Published Februray 25th, 2015
Gardening for Bees
By Janet Kaidantzis
A honeybee heads for a mustard flower. Photo Andy Scheck
With the warmer winter weather, spring is in the air. And so are the honeybees - out flying, gathering pollen, nectar and water to bring back to the hive. Warmer weather also brings us out to our gardens. As you look around and make plans for the sunny days ahead, do a few simple things to help the honeybee. She will reward your efforts by pollinating the flowers to make your fruit trees and vegetable gardens more abundant. And her honey will surely find its way to your local farmers' market and onto your table.
If you have a sunny spot in your yard, plant lavender or rosemary. These attractive shrubs are easy to grow, drought tolerant and long blooming. If you have part shade, plant spearmint, hummingbird sage, campanula or bee balm. Other bee friendly plants that flourish in our region are ceanothus, wisteria, asters, sunflowers, borage, many salvias and thyme.
Honeybees practice "flower fidelity," foraging on one plant species at a time.
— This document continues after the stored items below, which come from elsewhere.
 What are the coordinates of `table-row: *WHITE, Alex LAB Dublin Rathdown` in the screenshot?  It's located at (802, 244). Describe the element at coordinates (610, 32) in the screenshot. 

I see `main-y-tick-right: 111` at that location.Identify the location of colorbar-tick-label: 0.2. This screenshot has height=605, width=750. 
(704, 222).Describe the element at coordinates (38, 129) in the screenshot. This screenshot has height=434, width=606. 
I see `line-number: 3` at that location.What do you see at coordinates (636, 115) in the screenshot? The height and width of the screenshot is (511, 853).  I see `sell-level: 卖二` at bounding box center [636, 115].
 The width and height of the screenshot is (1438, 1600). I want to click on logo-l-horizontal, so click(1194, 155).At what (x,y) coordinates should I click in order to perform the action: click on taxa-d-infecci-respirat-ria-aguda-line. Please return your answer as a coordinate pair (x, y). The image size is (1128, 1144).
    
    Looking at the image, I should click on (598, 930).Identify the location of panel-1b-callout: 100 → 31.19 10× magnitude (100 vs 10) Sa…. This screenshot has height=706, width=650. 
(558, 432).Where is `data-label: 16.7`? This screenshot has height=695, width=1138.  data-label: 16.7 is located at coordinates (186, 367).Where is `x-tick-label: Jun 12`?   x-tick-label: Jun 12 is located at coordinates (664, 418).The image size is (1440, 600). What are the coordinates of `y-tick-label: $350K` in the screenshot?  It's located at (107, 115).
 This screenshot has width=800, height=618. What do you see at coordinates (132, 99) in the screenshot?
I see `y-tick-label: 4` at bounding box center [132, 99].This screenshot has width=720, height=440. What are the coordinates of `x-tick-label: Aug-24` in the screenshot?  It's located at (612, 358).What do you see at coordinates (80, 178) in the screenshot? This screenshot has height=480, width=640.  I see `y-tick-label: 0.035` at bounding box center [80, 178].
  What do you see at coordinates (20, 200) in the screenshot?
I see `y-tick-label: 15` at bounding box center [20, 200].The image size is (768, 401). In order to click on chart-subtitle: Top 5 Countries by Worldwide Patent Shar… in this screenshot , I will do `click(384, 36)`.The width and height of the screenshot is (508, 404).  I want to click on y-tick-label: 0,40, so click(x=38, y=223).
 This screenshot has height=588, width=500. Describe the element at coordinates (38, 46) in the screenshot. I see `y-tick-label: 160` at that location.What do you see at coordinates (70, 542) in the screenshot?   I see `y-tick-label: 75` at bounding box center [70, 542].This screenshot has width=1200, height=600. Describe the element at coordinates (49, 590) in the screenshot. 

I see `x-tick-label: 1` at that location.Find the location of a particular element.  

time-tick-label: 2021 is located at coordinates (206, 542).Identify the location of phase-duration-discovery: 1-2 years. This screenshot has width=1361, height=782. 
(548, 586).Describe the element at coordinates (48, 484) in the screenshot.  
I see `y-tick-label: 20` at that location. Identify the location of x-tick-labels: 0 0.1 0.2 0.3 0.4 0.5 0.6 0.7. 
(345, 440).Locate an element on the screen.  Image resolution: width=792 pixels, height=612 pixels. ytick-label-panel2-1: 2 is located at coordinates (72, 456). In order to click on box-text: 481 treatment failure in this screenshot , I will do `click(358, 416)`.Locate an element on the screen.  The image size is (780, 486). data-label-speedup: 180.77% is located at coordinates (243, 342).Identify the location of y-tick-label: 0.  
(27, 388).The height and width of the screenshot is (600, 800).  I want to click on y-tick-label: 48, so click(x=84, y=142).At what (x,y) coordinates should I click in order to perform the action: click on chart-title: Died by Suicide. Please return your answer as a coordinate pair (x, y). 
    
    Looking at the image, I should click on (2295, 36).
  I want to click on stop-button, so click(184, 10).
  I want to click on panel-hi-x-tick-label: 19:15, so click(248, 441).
Where possible, grow a single type of plant in a patch of at least one square meter. You'll be reducing the distance the honeybee must fly from flower to flower letting her work more efficiently.
Here's another simple thing you can do right now, as soon as you put down this paper. Place an old dinner plate or pie tin beneath one of your drip lines or sprinkler heads so it will refill regularly. Honeybees need a reliable source of clean water all year long. They will remember and return to your improvised water feeder every day, just like a bird, so keep it in the same place and keep it flowing. Place a mound of pebbles on the plate so the bees can take a sip of water without falling in.
It has been a tough year on honeybees. Colony losses among my beekeeping friends exceeded 50 percent. There are many reasons for honeybee mortality; chemical poisonings are one factor. Please avoid using herbicides and pesticides. Instead, trap the yellow jackets (they attack honeybees, too). Use ladybugs to go after aphids. Dump standing water to prevent mosquitoes. If you must spray for pests, choose a product that is non-lethal to honeybees. At the very least, spray at dusk when the honeybee has returned to her hive.
Mother Nature does her part to help the honeybee. Outside your garden walls, the rains bring up the mustard that blooms across our open hillsides providing good forage for bees. More wildflowers will follow. The honeybee knows no boundaries and will fly to wherever nutritious flowers bloom. With very little effort, you can invite her into your garden helping both your plants and the honeybees to thrive.
Meanwhile, pray for rain. How easy is that?
Janet Kaidantzis is a backyard beekeeper in Lafayette and a member of the Mt. Diablo Beekeepers Association.